**Problem statement:**
Format the lines of the listing between the one holding "Visit the @kaitlancollins" and the one holding "pos(623,278)", inclusive, as a Markdown table with a column named No. giving each row's number and a column named Text giving the line. Leave out any blank lines.

**Material to process:**
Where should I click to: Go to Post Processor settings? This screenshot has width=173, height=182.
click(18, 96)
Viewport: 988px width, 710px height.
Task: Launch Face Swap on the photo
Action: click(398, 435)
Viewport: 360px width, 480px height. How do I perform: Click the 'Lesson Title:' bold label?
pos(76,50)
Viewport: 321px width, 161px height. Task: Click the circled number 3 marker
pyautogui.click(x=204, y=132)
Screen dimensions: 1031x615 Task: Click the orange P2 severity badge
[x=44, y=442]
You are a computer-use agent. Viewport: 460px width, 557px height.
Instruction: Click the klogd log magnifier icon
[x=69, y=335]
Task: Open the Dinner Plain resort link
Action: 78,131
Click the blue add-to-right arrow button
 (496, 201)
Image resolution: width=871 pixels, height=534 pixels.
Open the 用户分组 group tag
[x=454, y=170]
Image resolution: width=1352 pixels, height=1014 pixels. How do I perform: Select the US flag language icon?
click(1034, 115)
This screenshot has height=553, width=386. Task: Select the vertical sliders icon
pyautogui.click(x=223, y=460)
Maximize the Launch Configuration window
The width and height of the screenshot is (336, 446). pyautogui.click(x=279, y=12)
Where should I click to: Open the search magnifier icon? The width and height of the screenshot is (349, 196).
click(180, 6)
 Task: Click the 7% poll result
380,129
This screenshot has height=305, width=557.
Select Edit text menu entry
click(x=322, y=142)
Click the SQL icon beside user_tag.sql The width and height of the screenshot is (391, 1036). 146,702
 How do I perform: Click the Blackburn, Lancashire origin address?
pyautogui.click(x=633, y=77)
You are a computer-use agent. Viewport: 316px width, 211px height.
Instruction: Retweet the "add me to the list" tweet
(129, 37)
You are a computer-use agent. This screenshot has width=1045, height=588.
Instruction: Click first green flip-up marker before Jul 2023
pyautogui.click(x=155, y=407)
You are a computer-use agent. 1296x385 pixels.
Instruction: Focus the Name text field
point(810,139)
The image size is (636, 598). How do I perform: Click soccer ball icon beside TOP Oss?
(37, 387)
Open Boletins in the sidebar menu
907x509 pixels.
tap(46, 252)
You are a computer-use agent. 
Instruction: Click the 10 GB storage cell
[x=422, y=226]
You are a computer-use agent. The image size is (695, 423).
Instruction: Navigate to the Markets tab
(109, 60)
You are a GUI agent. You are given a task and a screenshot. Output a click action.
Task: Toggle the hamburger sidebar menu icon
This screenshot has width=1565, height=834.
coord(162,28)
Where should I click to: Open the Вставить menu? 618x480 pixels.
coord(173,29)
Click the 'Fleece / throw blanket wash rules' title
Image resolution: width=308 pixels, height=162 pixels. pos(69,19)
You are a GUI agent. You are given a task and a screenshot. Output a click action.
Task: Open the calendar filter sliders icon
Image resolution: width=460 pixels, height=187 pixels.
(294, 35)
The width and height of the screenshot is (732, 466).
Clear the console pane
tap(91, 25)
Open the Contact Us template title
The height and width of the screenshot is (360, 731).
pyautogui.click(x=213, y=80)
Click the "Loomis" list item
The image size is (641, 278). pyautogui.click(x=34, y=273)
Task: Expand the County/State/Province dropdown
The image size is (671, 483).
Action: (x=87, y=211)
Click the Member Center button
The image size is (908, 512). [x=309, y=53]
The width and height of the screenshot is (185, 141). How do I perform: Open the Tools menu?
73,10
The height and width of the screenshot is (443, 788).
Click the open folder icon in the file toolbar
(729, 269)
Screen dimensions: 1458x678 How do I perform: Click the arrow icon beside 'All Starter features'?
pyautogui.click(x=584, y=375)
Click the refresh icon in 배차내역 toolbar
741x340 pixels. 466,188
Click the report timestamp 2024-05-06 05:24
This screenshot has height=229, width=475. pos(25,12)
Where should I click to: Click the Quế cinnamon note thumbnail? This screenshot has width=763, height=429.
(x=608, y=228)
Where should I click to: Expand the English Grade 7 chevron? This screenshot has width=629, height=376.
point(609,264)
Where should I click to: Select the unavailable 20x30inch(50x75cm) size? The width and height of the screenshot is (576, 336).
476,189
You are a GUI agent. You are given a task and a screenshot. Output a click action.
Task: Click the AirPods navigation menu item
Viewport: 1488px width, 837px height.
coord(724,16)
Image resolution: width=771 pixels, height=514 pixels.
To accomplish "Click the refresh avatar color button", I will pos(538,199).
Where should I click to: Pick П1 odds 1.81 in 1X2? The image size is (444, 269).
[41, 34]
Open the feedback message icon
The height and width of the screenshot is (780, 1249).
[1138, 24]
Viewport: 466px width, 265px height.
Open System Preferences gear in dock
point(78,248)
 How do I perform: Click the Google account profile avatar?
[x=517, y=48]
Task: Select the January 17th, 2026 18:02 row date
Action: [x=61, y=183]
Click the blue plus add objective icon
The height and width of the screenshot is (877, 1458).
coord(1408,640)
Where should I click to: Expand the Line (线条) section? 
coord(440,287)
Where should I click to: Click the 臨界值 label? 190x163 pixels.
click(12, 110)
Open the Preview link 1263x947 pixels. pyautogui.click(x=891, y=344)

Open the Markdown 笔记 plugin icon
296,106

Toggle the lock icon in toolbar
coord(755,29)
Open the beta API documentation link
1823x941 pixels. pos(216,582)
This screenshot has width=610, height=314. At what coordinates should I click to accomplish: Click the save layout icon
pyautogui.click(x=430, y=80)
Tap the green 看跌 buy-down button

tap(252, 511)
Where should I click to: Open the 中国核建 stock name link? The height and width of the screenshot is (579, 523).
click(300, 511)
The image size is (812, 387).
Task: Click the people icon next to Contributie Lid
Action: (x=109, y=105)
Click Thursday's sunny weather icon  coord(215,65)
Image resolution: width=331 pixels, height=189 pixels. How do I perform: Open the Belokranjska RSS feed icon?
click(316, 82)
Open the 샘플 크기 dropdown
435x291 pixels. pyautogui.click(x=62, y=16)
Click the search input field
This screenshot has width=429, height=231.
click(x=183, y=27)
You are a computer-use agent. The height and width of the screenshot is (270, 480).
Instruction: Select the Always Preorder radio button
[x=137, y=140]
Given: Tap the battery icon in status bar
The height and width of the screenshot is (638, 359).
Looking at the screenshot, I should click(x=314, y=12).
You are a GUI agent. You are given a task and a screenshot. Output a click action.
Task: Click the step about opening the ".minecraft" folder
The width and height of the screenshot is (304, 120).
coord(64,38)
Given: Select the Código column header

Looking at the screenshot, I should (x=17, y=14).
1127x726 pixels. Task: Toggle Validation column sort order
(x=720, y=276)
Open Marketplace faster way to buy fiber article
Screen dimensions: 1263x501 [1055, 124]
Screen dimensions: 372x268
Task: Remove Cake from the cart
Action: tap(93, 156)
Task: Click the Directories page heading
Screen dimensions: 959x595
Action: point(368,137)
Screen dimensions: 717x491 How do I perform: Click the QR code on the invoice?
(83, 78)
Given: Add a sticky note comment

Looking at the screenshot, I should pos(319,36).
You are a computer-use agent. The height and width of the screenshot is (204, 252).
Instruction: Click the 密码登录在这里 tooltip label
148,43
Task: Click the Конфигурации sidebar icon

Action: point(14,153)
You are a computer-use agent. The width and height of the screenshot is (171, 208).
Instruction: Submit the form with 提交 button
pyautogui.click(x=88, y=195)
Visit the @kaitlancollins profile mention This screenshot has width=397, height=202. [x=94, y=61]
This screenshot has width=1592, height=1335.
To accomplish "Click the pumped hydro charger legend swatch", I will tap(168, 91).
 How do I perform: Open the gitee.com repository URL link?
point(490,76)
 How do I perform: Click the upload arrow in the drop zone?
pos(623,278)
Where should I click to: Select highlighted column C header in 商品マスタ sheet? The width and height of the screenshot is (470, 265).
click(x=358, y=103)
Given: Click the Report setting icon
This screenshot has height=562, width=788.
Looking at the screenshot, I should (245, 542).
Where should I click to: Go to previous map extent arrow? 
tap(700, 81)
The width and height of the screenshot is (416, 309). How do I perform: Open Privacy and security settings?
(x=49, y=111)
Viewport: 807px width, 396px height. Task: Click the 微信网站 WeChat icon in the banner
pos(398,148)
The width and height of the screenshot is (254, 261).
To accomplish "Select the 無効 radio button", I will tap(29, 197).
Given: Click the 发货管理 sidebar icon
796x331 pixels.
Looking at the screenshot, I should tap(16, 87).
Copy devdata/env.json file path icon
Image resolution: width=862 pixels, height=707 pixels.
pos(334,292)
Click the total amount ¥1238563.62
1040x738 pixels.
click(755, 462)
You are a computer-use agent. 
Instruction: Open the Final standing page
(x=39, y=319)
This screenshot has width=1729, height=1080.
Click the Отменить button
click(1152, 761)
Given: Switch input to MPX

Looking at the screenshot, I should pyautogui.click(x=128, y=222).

**Output of the task:**
| No. | Text |
|---|---|
| 1 | Visit the @kaitlancollins profile mention This screenshot has width=397, height=202. [x=94, y=61] |
| 2 | This screenshot has width=1592, height=1335. |
| 3 | To accomplish "Click the pumped hydro charger legend swatch", I will tap(168, 91). |
| 4 |  How do I perform: Open the gitee.com repository URL link? |
| 5 | point(490,76) |
| 6 |  How do I perform: Click the upload arrow in the drop zone? |
| 7 | pos(623,278) |